The cutoff method for outlier nomination using cosine similarity

The function cosine.similarity.cutoff takes quality.scores, trims the proportion of data indicated by trim.factor from each extreme, and fits it to the distribution given. It then simulates as many datasets as stated by no.simulations, and computes the cosine similarity of each dataset against theoretical distribution. Using this simulatd dataset, it estimates the cutoff threshold for cosine similarity which would correspond to a statistically significant p-value (determined by alpha.significant) and nominates outliers that surpass this threshold.

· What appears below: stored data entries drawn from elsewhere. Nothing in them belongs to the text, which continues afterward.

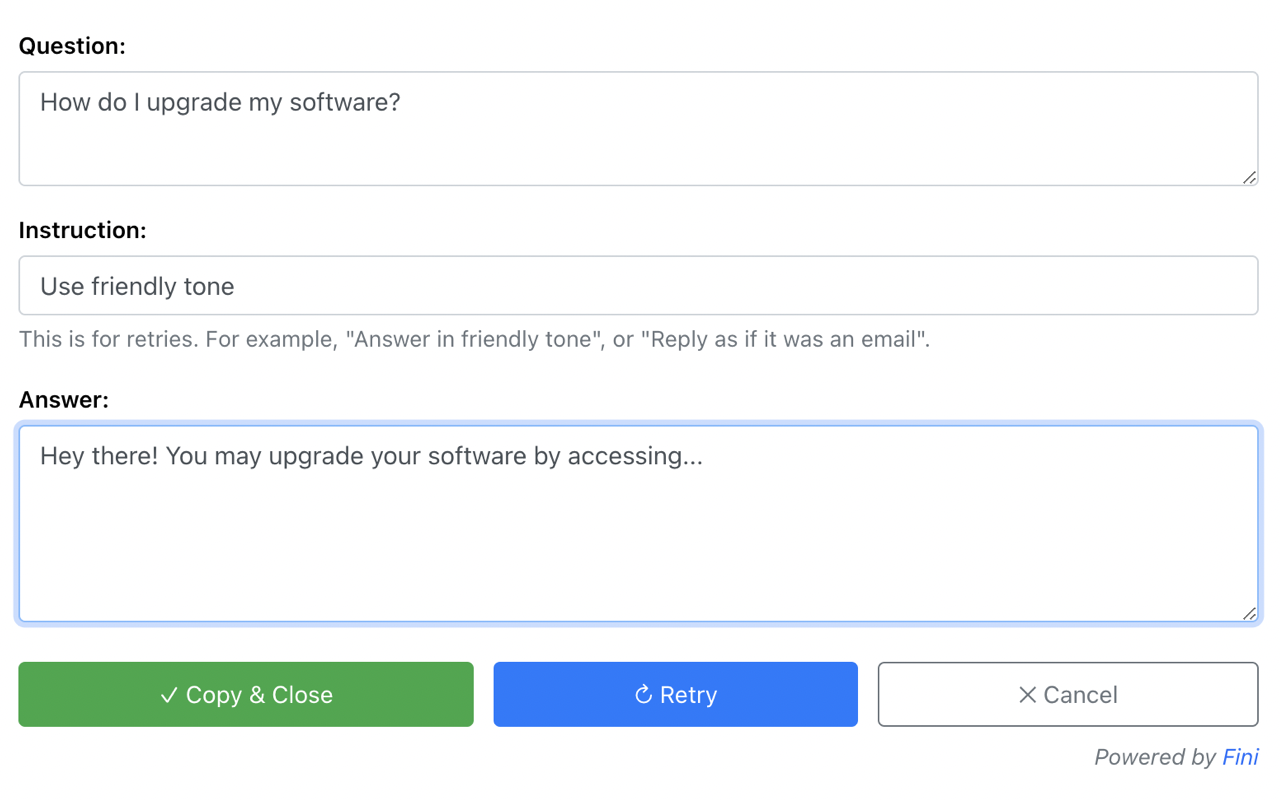The image size is (1280, 800).
Task: Select the green Copy & Close action icon
Action: click(170, 694)
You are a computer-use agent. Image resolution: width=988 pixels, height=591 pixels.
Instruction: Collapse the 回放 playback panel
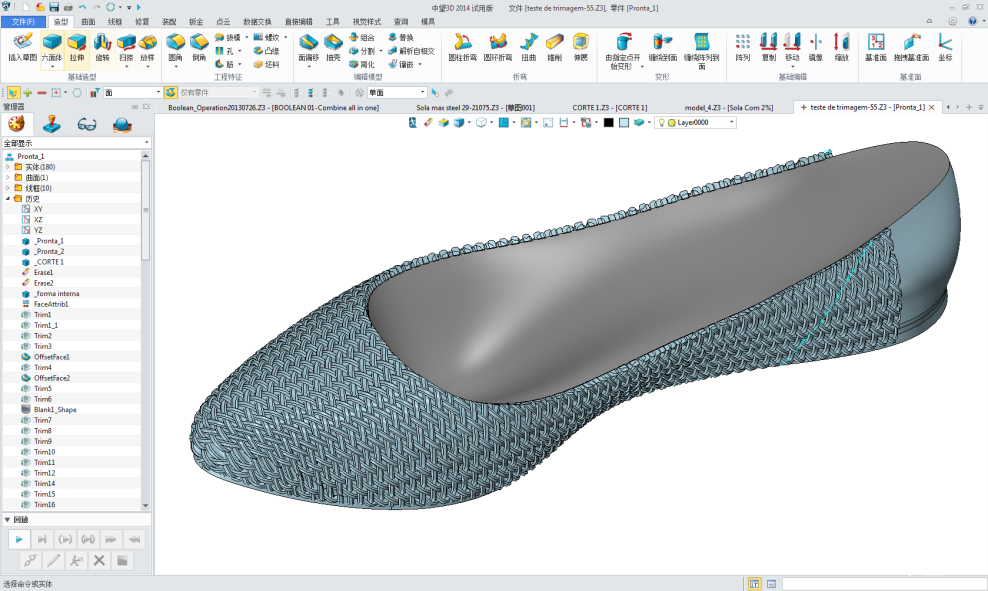pyautogui.click(x=8, y=519)
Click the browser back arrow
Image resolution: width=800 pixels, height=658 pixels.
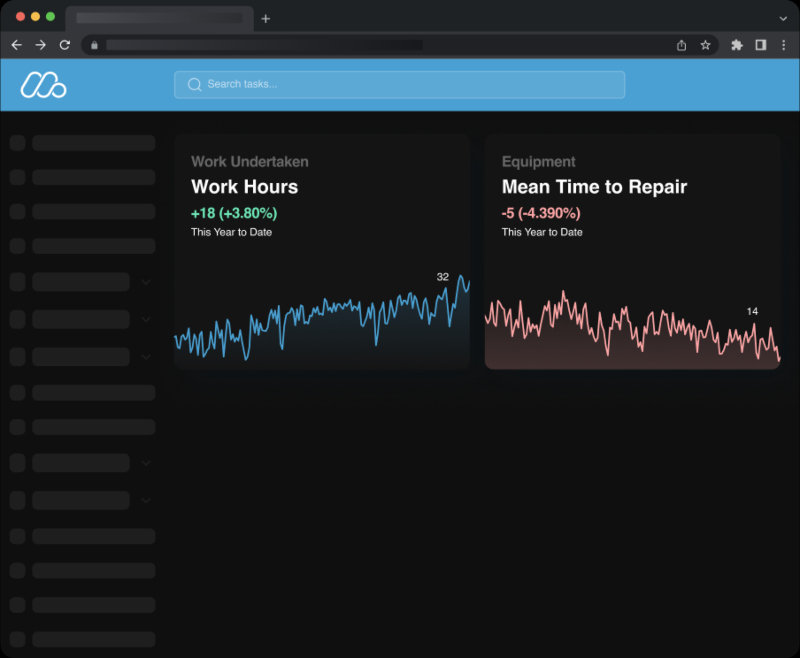coord(16,45)
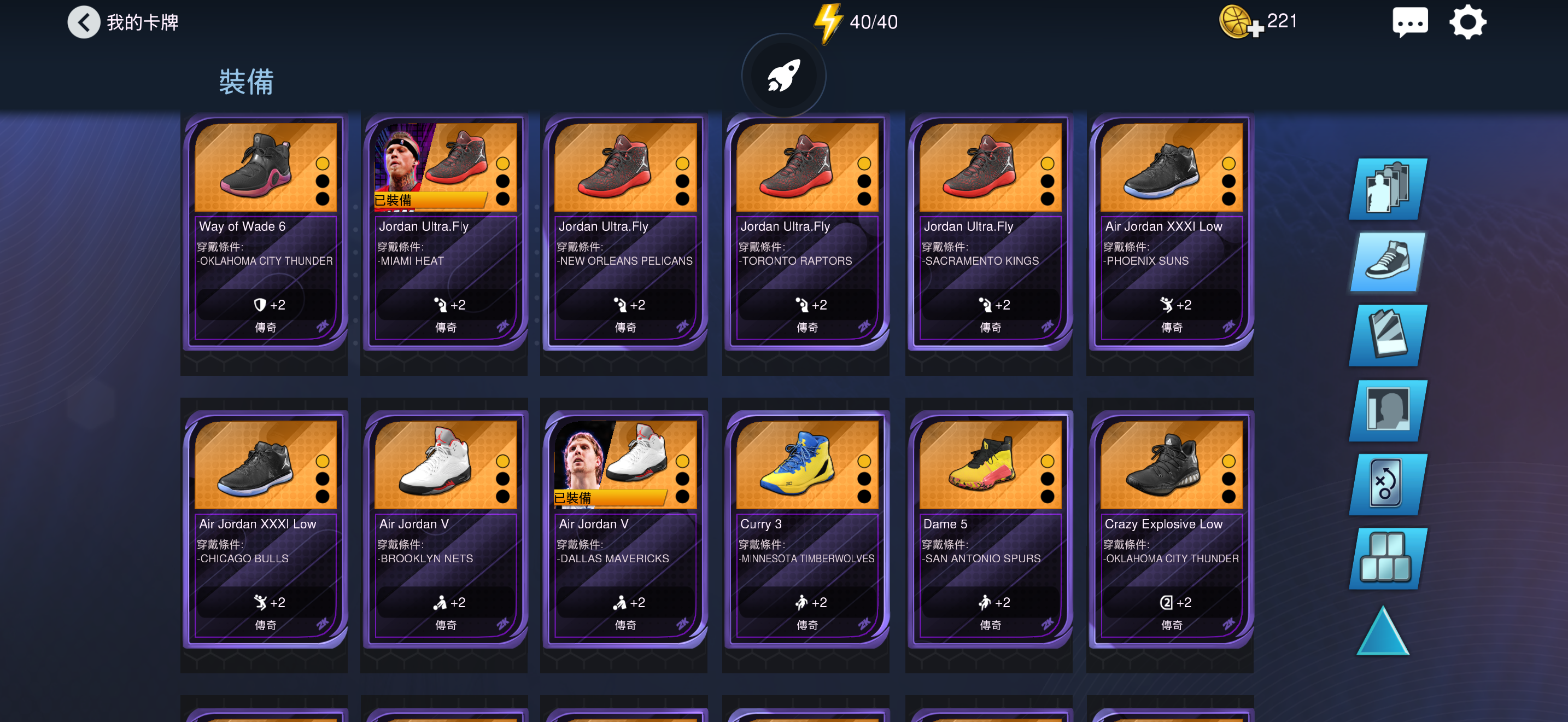Pick the Crazy Explosive Low card
This screenshot has height=722, width=1568.
coord(1171,529)
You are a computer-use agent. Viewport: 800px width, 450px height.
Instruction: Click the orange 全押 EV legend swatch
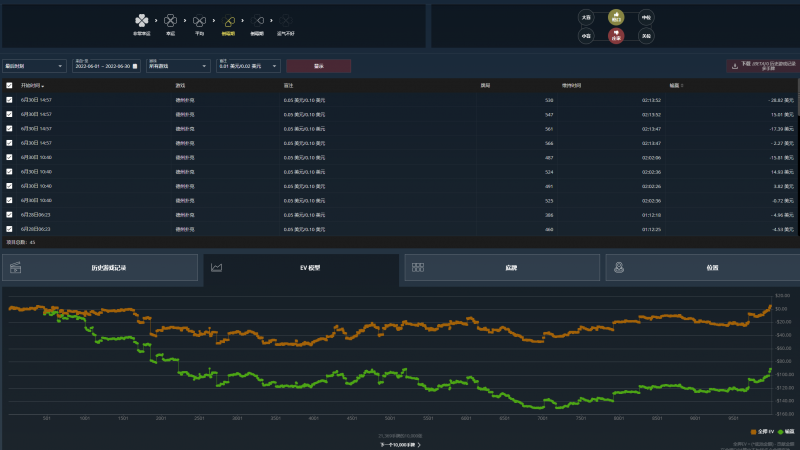click(752, 431)
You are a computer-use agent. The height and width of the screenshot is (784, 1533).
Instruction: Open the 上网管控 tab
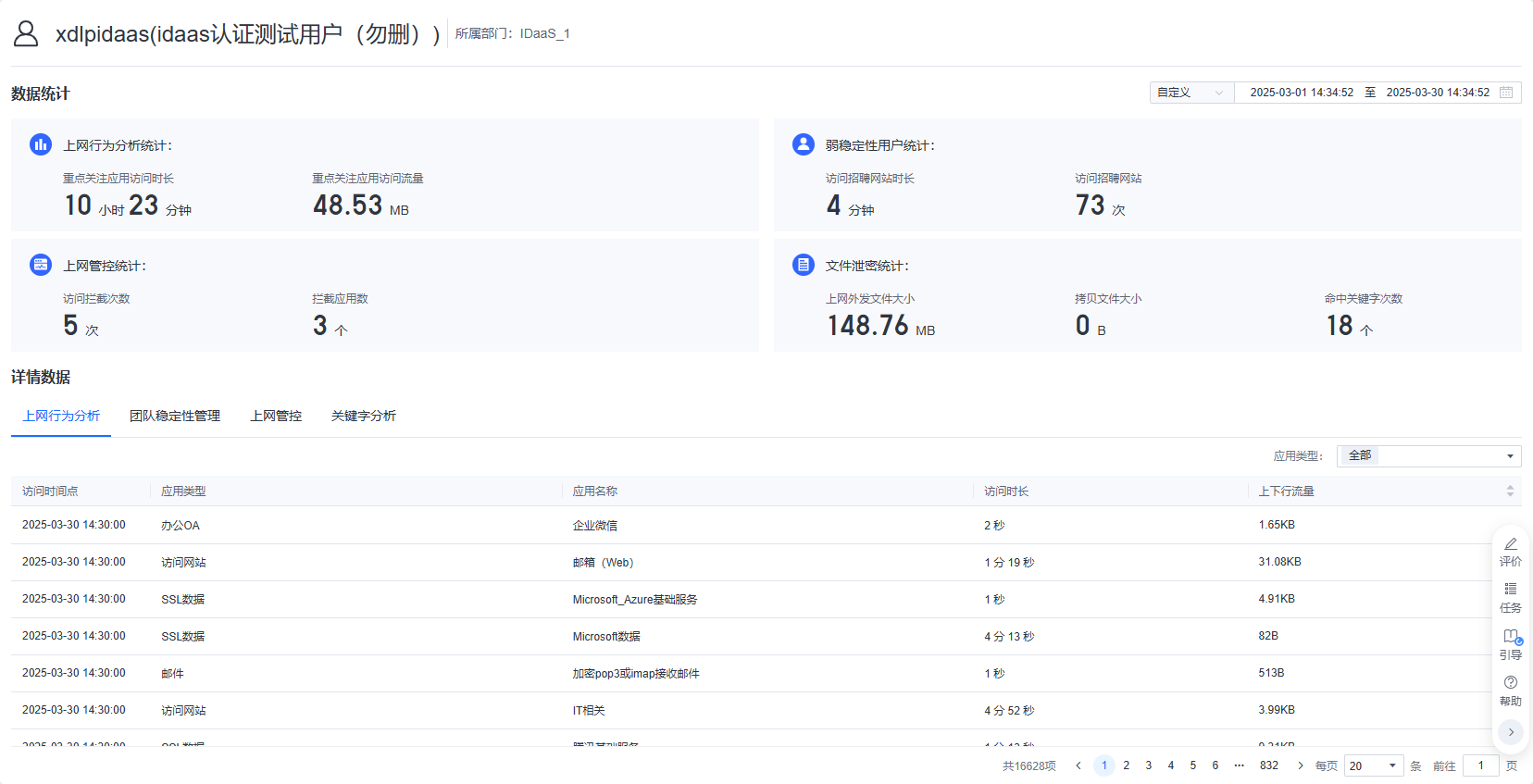(276, 417)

outlier.detect.cutoff.res <- cosine.similarity.cutoff(
    quality.scores = quality.scores,
    distribution = 'lnorm',
    no.simulations = 1000,
    trim.factor = 0.15,
    alpha.significant = 0.05
    );

Quality score cutoff:

print(outlier.detect.cutoff.res$cutoff);
#>       5% 
#> 24.63923

Number of outliers found:

print(outlier.detect.cutoff.res$no.outliers);
#> [1] 6

The sample labels of the outliers:

print(outlier.detect.cutoff.res$outlier.labels);
#> [1] "CPCG0235" "CPCG0437" "CPCG0464" "CPCG0498" "CPCG0382" "CPCG0375"

Data visualisation

The third aspect of the package is the visualization of the quality control data. Several functions have been adapted from the package BoutrosLab.plotting.general and customized for the purposes of this package. These functions offer standardized plots with flexibility for customization to aid in data visualization.

Quality score barplot

The function get.qc.barplot takes the accumulated quality scores (quality.scores) and returns a barplot displaying the scores from lowest to highest. It can also optionally depict a cut-off for outlier nomination. If filename is not NULL, it is saved to file. Otherwise, the trellis object is returned.

qc.barplot <- get.qc.barplot(
    quality.scores = quality.scores,
    abline.h = - outlier.detect.cutoff.res$cutoff
    );

Z-score heatmap

The function get.qc.heatmap takes the dataframe with the corrected z-scores for each sample (zscores.corrected) and metric as well as a vector of labels (ylabels) for the y-axis. The labels should be the full names of the metrics in the same order as they are in the dataframe. The function also takes quality.scores to make sure the samples are in the correct order on the heatmap. The function returns a standardized heatmap. If filename is not NULL, it is saved to file. Otherwise, the trellis object is returned.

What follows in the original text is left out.